The bank’s eagerness to get rid of it seems understandable enough. Privatisation is impossible while it is there. So is the organisation’s quest to be considered as something approaching a normal bank, and putting it about that things are moving sends out an important message of progress on that front.

Buying off the blocker also holds out the prospect of something that has been in shorter supply at RBS than sobriety at a St Patrick’s Day event: good publicity.

The AGM’s delay is designed to capitalise on the latter. It will give all interested parties time to sign off on a deal so it can be presented to the bank’s independent shareholders (who get the final say) with a fanfare at the event.

But hold the front page. The move is problematic on a number of levels.
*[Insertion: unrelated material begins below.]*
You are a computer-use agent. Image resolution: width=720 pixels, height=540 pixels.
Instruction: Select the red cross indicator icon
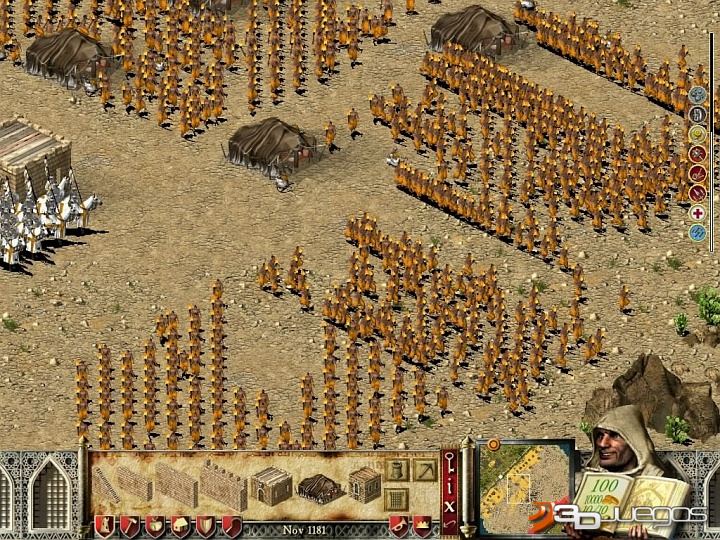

For a start, the value of the blocker is listed on the books of UK Financial Investments – which oversees the taxpayer’s majority stake – at £1.5bn.

RBS may ultimately end up paying a bit less than this, but even so, getting rid of it isn’t going to be cheap and it is worth remembering that this is a bank that lost more than £8bn last year and whose financial strength is less than robust. Surely conserving capital rather than spending it ought to be the order of day?

One of the ways RBS plans to improve its capital position, and enhance profitability, is by instituting yet another round of cost cuts. These will inevitably have an impact on service standards, with the potential for yet more damage to a brand that is already borderline toxic.

A pertinent question RBS’s battered band of independent shareholders might like to raise at the rescheduled AGM is why now?

They must realise that it will probably be several years before RBS could pay anything more than a token sum to them, even were the blocker to be removed tomorrow. As for privatisation? It’s still likely years away.

If RBS wants to demonstrate progress and generate positive publicity it would be better off investing the money it plans to spend on buying out the blocker in its business.

It could be used to help ensure that service to customers doesn’t suffer while the finance director swings the axe, or on upgrading those sclerotic IT systems that have the unfortunate habit of locking customers out of their accounts, or even on making long-suffering small businesses feel a little love.

Movement on these issues would have a far more powerful impact on RBS’s long-term prospects than rushing to throw hundreds of millions of pounds at getting rid of a block on dividends the bank can’t afford to pay.